Возьмем нашу страну. Союз, так сказать, нерушимый. Посадили в один мешок кошек — ангорскую, сиамскую и целую свору серых полосатых дворняг. И назвали «новой исторической социальной общностью». А кошки мявом мяучат и рвутся из мешка в разные стороны. Зачем все это? Чья несуразная затея? Отчего? У нас, славян, никогда не было собственной древней культуры, и мы очень переживали, мы все время затыкали прореху чужими одеялами. Зачерпнули со дна размазню из язычества, плеснули в котел немного Библии, как следует перемешали. И в результате породили чудовищную химеру, смесь Востока с Западом. Быть может, потому и стремимся без устали кого-то поучать, перековывать по образу своему и подобию, вводить войска, исполнять интернациональный долг. Скрестить узбека с эстонцем… И все равно нам не понять. Ни спокойной отчужденности Запада. Ни кровавого фанатизма Востока. Ни Кубы, ни Африки. Это у нас не прививается. Лучше к ним и не лезть. И хорошо бы они не лезли к нам со своим джихадом, своим сахаром и своими плясками в тростниковых юбочках.

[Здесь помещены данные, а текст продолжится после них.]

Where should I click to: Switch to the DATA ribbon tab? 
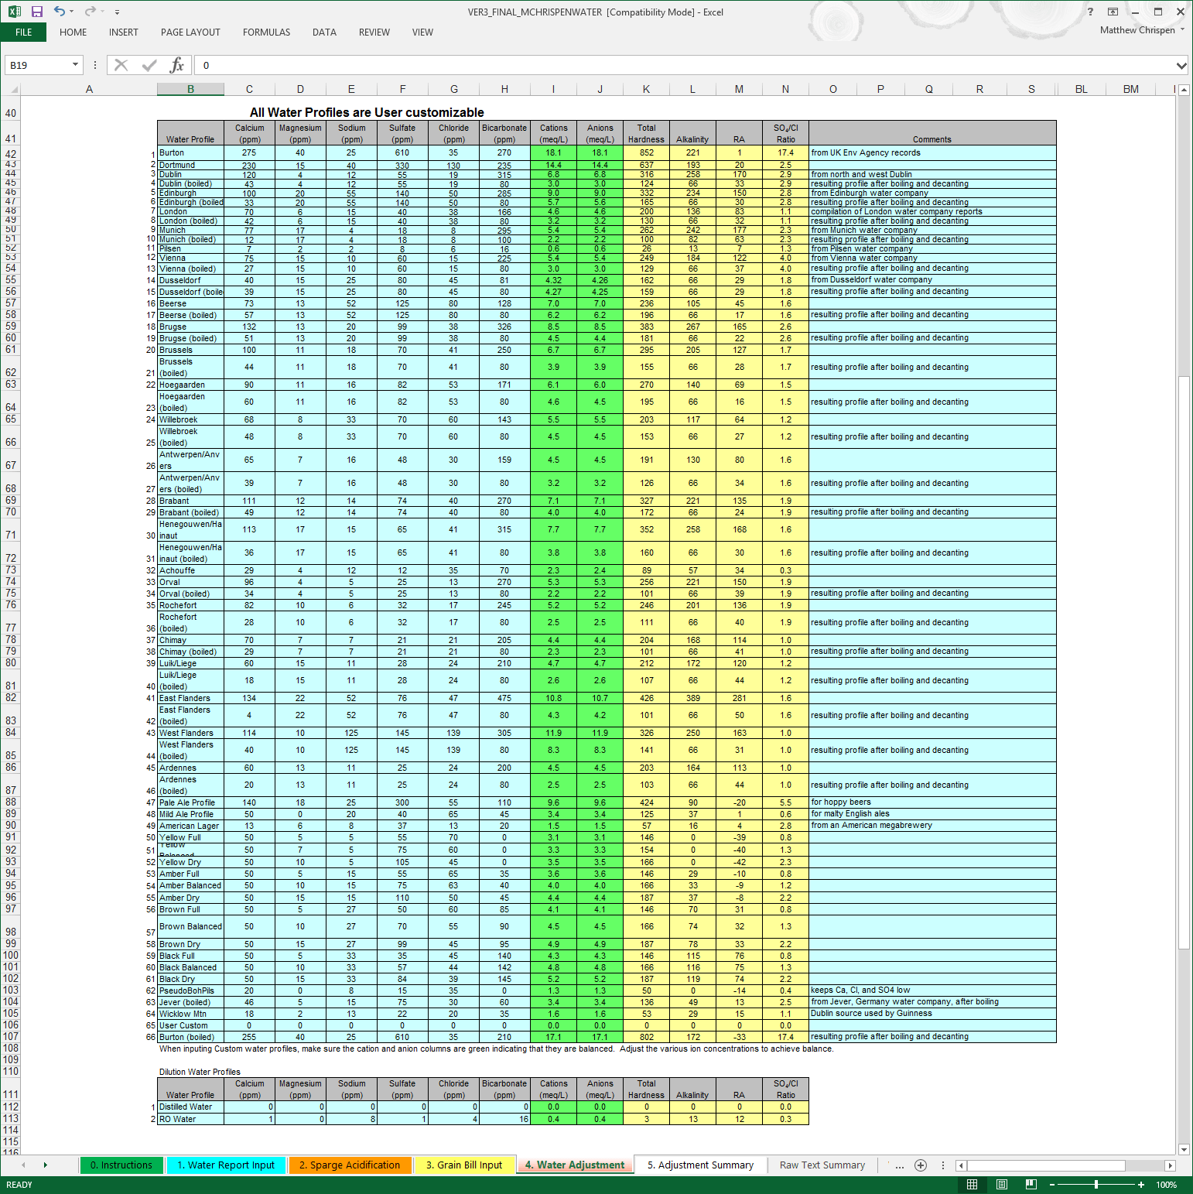pyautogui.click(x=324, y=33)

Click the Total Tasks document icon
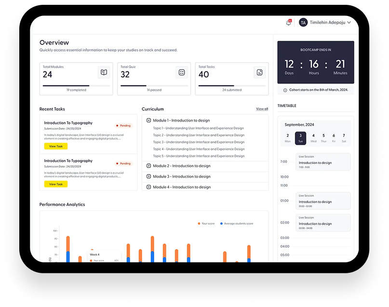point(259,72)
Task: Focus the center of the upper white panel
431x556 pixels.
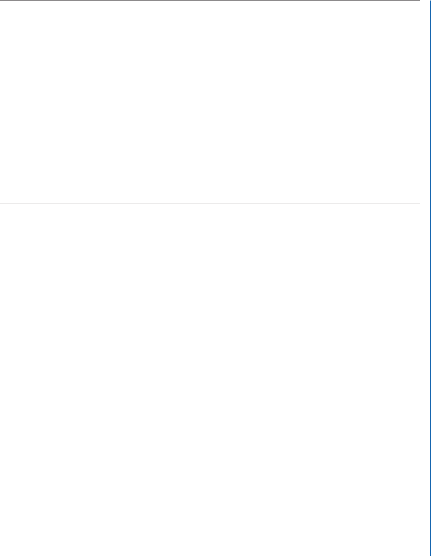Action: coord(210,102)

Я сижу в кресле. Кажется, в том же самом, что приняло меня в первый мой темпоральный визит. Кто напротив? Лица не разобрать. Но ясно, что это не Ратмир.

— Я хотел бы видеть Ратмира.

— Он вас не примет. И не будем отвлекаться. Решим некоторые формальности, и — можете выметаться.

— Ратмир должен меня выслушать. Я был направлен в прошлое не только телохранителем, но и экспертом!

— Не волнуйтесь. У нас есть средства для извлечения необходимой информации из той эпохи, несмотря на темпоральный келоид. Поэтому мы исчерпывающе осведомлены о плодах вашей квалифицированной деятельности.

— Но то, что я сообщу, очень важно для всего эксперимента…

— Для эксперимента было важно сохранить Луолруйгюнра. Но вы провалили миссию. Теперь мы вынуждены начинать все сначала. Труд сотен людей, колоссальные энергозатраты… Чем скорее вы уберетесь, тем лучше. У нас нет времени с вами разбираться. Вообще идиотская затея — привлекать к работе таких, как вы. Рефлексирующих…

— Ни черта я не рефлексировал! Когда мне было? Я делал что вы мне велели. Мне не пригодились мои знания. Вы хотели телохранителя — вы его получили. Если угодно, весь ваш эксперимент никуда не годится. Человек еще может что-то понять в своем времени. Выдерни его из привычной среды, и он делается беспомощен, как дитя. Только барахтается и думает, что есть шанс выплыть…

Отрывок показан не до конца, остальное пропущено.